The long wave end of the IPCE spectrum coincides with the edge of the absorption spectrum of the cell, but differs from the edges in the solution. The edge of the IPCE spectrum of the investigated dyes is usually at lower quanta energy than the absorption edge in solution, indicating that the charge carrier generation in some cases takes place not only by the light absorption by single molecules of the dyes, but also by their aggregates. In some cases, as for the dyes D2, D4, and D7 (Fig. 2, S4 and S7†) there is only a small difference between the edges of the absorption spectra in the film and IPCE, but in a number of other cases, as D5, and D3 (Fig. S5 and S11†), the difference is significant. These observations show that not all the aggregation forms are present between the molecules adsorbed on TiO₂ or take part in the charge carrier photogeneration process.

From the data provided in Fig. 3 it is evident that significant light absorption by the nanoporous TiO₂ takes place at light wavelengths below 400 nm. Hole transporting material spiro-MeOTAD, doped with the LiTFSI, also contributes to the overall absorption especially at wavelengths below 600 nm. Curve 3 shows the amount of light absorbed in the active layers of the cell by the dye and spiro-MeOTAD L_abs, which was calculated by formula (1). By dividing the IPCT values, represented by the points 4, the values 5 of APCE were calculated.

*Short task A*:
According to the IPCE spectra passage, what does the position of the IPCE spectrum edge relative to the absorption edge in solution indicate, and why?

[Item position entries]
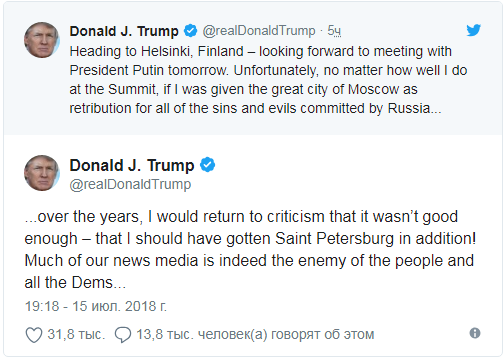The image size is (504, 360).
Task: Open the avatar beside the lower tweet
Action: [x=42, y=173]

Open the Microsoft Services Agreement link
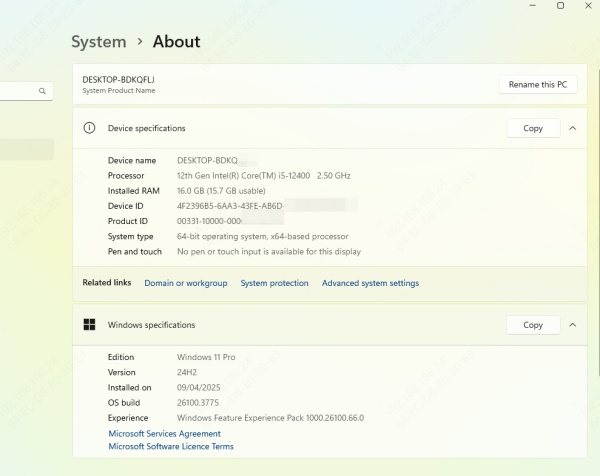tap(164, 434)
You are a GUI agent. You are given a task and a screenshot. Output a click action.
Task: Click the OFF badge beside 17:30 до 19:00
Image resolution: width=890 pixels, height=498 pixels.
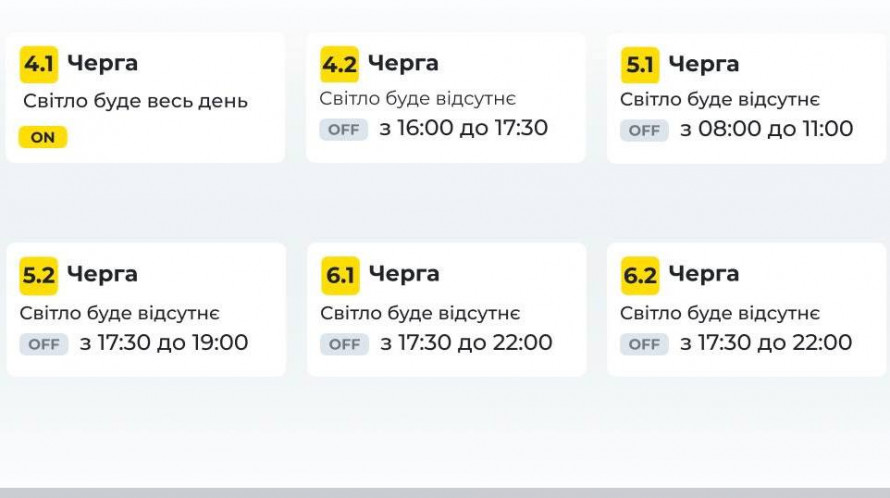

*Short task B*:
Rewrite the item position entries as a numbered list, starting at the line that contains "You are a GUI" and ending at the last line of the entries. Skip blank lines and leave the pictures out.

*Full answer A*:
The IPCE spectrum edge of the dyes usually lies at lower quanta energy than the absorption edge in solution. This indicates that in some cases charge carriers are generated not only by single dye molecules absorbing light but also by their aggregates.

*Full answer B*:
1. You are a GUI agent. You are given a task and a screenshot. Output a click action.
2. Task: Click the OFF badge beside 17:30 до 19:00
3. Image resolution: width=890 pixels, height=498 pixels.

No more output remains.